RME Digi96/8 Pro computer soundcard Measurements part 2
The original RME's analog outputs had very high jitter—3974ps (3.97ns)— leading to an analog noise floor that on average was around 12dB higher than that of the outboard Musical Fidelity processor. However, there was a big improvement when I looked at the jitter in the second sample's analog output (fig.4). The absolute level of the jitter dropped from 3.97 nanoseconds to a superbly low 136.5 picoseconds, with almost no data-related components (red numeric markers) visible in this graph. Though a number of random noise spikes are still apparent—a PC is a very difficult environment for analog circuitry—the new RME's analog noise floor was at least 12dB lower than the old sample's.
Fig.4 RME Digi96/8 Pro, 44.1kHz sampling, high-resolution jitter spectrum of analog output signal (11.025kHz at -6dBFS with LSB toggled at 229Hz). Center frequency of trace, 11.025kHz; frequency range, ±3.5kHz.
Turning to more traditional measurements of the analog output (using PCM WAV files played by CoolEdit 2000 as the test signals), the maximum level was very slightly higher than the old's, at 2.495V vs 2.45V, the pushbutton dropping this to 620.5mV. The source impedance was lower than the original's, at 65 ohms across the audioband, and the output did not invert absolute phase.
Channel separation (not shown) was better than 100dB L-R and 108dB R-L at 1kHz, though this decreased above that frequency due to capacitive coupling between the channels, reaching 71dB and 81dB, respectively, at 20kHz. The frequency response at -12dBFS (fig.5) was identical with both normal and pre-emphasized data, with a very slight rise apparent at the top of the band.
I next performed a wideband spectral analysis of both cards' analog outputs while they decoded 16-bit data representing "digital black." The top traces in fig.6 show the old Digi96/8 Pro, the bottom traces the new sample. The noise floor has dropped by up to 20dB and power-supply components are conspicuous by their absence in the new card's traces, and while the new sample's noise floor rises above the audioband, this is not nearly to the same degree as the old sample's.

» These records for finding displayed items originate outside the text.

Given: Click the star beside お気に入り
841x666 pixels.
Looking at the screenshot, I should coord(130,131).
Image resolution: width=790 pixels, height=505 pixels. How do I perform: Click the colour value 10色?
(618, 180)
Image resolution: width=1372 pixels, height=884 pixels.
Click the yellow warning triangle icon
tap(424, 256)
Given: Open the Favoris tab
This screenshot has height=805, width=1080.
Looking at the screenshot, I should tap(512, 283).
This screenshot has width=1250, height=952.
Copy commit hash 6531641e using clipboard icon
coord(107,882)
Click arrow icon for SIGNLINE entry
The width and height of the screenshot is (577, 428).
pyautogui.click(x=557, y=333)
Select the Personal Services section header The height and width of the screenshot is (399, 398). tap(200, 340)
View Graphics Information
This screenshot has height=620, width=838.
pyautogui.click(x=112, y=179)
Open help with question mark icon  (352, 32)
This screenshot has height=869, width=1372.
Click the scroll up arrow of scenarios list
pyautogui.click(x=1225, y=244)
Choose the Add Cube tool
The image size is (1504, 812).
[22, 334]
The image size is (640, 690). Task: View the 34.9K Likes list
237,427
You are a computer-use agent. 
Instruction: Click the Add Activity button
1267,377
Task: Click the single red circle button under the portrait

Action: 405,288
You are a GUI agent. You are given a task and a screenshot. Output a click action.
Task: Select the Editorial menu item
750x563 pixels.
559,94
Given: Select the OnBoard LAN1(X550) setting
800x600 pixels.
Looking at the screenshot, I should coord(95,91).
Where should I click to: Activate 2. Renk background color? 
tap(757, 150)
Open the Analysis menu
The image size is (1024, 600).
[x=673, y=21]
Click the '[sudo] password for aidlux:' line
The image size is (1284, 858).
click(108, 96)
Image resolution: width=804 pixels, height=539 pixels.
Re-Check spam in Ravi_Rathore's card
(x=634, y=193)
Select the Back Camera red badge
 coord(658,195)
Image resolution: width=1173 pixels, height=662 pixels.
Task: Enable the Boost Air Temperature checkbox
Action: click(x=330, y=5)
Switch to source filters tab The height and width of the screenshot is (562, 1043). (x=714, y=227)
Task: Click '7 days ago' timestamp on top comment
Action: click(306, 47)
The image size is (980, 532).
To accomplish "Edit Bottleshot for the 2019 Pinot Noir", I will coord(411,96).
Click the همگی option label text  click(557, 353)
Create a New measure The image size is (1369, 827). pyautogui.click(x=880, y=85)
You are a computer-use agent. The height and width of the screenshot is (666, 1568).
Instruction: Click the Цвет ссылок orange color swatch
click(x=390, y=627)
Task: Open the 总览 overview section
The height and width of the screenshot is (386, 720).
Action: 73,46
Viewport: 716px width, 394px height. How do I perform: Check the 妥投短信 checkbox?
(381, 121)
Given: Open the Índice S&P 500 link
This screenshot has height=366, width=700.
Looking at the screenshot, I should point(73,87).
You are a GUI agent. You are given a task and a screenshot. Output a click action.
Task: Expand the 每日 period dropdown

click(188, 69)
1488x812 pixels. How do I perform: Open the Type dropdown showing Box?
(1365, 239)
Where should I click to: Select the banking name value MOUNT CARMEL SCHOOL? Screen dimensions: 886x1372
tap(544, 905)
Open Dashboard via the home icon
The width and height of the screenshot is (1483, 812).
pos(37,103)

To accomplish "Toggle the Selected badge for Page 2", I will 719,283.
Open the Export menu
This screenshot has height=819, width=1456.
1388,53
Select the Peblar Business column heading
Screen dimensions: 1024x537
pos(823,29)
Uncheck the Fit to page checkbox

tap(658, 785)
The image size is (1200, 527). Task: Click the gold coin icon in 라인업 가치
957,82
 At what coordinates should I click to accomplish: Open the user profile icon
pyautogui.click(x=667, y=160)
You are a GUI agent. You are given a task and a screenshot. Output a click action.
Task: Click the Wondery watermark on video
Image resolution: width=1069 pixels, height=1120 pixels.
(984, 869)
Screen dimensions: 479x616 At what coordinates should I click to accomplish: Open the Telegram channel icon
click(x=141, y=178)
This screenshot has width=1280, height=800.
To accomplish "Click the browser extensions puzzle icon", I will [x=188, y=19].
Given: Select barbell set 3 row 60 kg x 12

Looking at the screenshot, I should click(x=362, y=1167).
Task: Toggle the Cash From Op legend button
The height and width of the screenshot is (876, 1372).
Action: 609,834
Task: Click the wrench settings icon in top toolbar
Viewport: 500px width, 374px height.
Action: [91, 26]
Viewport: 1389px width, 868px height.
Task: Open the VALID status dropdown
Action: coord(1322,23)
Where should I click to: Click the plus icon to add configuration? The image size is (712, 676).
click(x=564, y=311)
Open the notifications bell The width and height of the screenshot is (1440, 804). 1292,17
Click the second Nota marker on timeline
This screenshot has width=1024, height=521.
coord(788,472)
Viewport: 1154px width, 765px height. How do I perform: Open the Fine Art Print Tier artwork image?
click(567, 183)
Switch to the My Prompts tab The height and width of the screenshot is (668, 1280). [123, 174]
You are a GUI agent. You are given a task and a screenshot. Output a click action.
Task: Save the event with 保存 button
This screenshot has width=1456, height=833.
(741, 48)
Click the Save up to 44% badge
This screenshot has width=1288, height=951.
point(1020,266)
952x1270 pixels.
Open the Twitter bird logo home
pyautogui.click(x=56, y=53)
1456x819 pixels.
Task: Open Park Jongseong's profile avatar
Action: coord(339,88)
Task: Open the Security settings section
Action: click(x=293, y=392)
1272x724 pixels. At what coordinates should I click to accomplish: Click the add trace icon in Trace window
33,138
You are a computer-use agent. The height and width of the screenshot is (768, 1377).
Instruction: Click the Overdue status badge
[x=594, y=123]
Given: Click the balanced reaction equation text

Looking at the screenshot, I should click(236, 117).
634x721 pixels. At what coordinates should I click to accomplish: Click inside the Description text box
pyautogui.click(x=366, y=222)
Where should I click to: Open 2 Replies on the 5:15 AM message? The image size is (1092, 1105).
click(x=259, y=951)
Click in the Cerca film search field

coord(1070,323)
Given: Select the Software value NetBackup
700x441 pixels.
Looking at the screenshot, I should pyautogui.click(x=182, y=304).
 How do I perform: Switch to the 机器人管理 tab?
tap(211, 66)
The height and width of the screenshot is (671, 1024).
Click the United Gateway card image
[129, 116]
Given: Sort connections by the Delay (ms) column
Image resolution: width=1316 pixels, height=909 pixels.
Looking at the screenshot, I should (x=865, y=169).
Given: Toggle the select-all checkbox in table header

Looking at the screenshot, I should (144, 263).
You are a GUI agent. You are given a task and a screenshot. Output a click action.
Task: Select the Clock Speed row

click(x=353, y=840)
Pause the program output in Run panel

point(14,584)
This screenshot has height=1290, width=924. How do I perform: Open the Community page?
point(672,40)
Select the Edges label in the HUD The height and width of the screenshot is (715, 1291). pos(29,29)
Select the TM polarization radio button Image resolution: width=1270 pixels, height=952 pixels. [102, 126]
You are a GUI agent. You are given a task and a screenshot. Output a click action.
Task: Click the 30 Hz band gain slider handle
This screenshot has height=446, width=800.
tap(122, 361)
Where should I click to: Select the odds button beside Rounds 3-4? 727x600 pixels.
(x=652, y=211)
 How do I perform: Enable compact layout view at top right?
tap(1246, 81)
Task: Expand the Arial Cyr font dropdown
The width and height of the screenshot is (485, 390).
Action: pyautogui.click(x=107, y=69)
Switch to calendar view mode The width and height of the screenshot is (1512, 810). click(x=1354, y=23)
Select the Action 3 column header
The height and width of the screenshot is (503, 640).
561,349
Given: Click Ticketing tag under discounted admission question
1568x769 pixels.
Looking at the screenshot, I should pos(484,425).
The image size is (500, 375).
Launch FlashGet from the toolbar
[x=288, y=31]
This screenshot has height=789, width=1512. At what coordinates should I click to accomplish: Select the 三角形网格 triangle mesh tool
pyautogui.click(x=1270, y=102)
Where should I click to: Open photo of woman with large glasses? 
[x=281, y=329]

I then performed a spectral analysis on the current sample's analog output while it decoded data representing a dithered 1kHz sinewave at -90dBFS (fig.7). The word length was both 16 bits (top pair of traces) and 24 bits (lower traces). The increase in word length gives a 12dB improvement in the level of the noise floor in the treble, but less in the midrange and none in the bass. More significant, there is a large peak at 2kHz apparent with the 16-bit data but not with the 24-bit data.
The production of second-harmonic distortion in this kind of test suggests that the DAC chip has some missing codes, so I fed the card with data representing an undithered 1kHz tone at -90.31dBFS. This consists of just three levels, as can be seen when reproduced by a good D/A converter (see the measurements of the Mark Levinson No.30.6). But when this signal is reproduced by the Digi96/8 Pro's analog output (fig.8), only two levels can be seen. While this kind of behavior was common a decade ago, it is very much more unusual these days, and, to my surprise, was not evident when I tested the card's linearity error with dithered data (fig.9). (The missing code results in energy at twice the signal frequency at this very low level, removing energy from the fundamental and thus should produce a negative amplitude error in the linearity plot.) I will further test this behavior when I test a version of the Digi96/8 Pro with analog inputs, the Digi96/8 PAD. However, I did check the WAV files to satisfy myself that there hadn't been some kind of problem. There hadn't; both dithered and undithered waveforms appeared to be correct.
Fig.5 RME Digi96/8 Pro, D/A frequency response at -12dBFS with 44.1kHz sampling (right channel dashed, 2dB/vertical div.).
Fig.6 RME Digi96/8 Pro, D/A 1/3-octave spectrum of "digital black" with noise and spuriae, 16-bit data, original sample (top) and second sample (bottom). (Right channel dashed.)